Electronic musician Steve Aoki released a remix of "Bored to Death" on August 31, 2016. Aoki professed to being a "huge" Blink-182 fan, dating back to their debut album Cheshire Cat. He had long wanted to work with the group, and became friends with Barker in 2010, which led to the opportunity. He worked with the band at Feldmann's studio not long after the song was recorded to exchange ideas before producing the remix on his own. In creating his remix, he desired to "make a fun, crazed out drop that would make kids go wild to this song at my shows. It's definitely the peak moment for me in my sets when I want the energy level at 11. I play this remix in every DJ set around the world, and I always stop the music to let the crowd know that Blink-182 is one of my favorite bands in the world."

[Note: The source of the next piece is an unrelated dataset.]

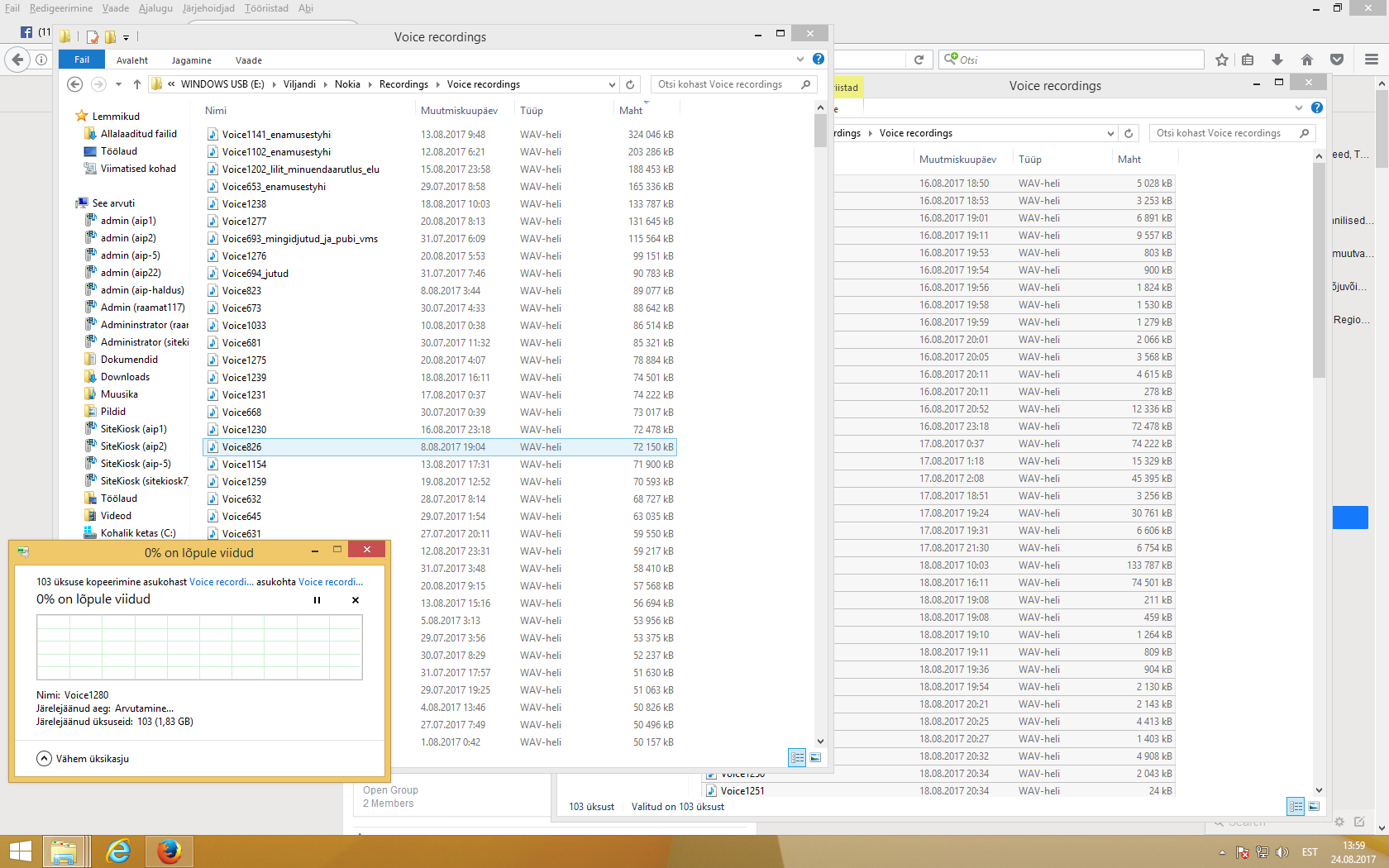This screenshot has width=1389, height=868.
Task: Refresh the Voice recordings folder view
Action: pyautogui.click(x=630, y=84)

The song premiered on Rolling Stones website on August 30, 2016, and was released digitally for purchase the following day. In addition, the song was released on a limited-edition 12-inch picture disc.

==Track listing==
- Digital download
1. "Bored to Death" – 3:55

- Promo CD (PROMOBMG1238)
2. "Bored to Death" (radio edit) – 3:33
3. "Bored to Death" – 3:55

===Steve Aoki remix===
- Digital download
1. "Bored to Death" (Steve Aoki Remix) – 3:58

- 12" vinyl
2. "Bored to Death" (Steve Aoki Remix) – 3:58

==Charts==

===Weekly charts===

Weekly chart performance for "Bored to Death"
| Chart (2016) | Peak position |
|---|---|
| Australia (ARIA) | 50 |
| Belgium (Ultratip Bubbling Under Flanders) | 29 |
| Canada Hot 100 (Billboard) | 79 |
| Canada Rock (Billboard) | 2 |
| Scottish Singles Sales (Official Charts) | 53 |
| UK Singles (OCC) | 107 |
| UK Singles Downloads (OCC) | 69 |
| UK Singles Sales (OCC) | 69 |
| UK Rock & Metal (Official Charts) | 2 |
| US Billboard Hot 100 | 85 |
| US Hot Rock & Alternative Songs (Billboard) | 6 |
| US Rock & Alternative Airplay (Billboard) | 2 |

===Year-end charts===

Year-end chart performance for "Bored to Death"
| Chart (2016) | Position |
|---|---|
| US Hot Rock & Alternative Songs (Billboard) | 17 |
| US Rock Airplay (Billboard) | 5 |

==Certifications==

Certifications for "Bored to Death"
| Region | Certification | Certified units/sales |
| Australia (ARIA) | Gold | 35,000^{‡} |
| Canada (Music Canada) | Platinum | 80,000^{‡} |
| United Kingdom (BPI) | Silver | 200,000^{‡} |
| United States (RIAA) | Gold | 500,000^{‡} |
^{‡} Sales+streaming figures based on certification alone.

==Radio and release history==

| Country | Date | Format | Label |
|---|---|---|---|
| United States | April 27, 2016 | Radio debut | BMG |
| United States | May 3, 2016 | Alternative radio | BMG |

== Filming Locations ==
The music video for 'Bored to Death' by Blink-182 features opening scenes filmed in Room 222 of University High School in West Los Angeles, a historic school known for its notable alumni and cultural significance. Additional scenes were shot at the Los Globos nightclub in Silverlake, a neighborhood of Los Angeles often credited as the birthplace of the term 'hipster' due to its vibrant arts and music scene.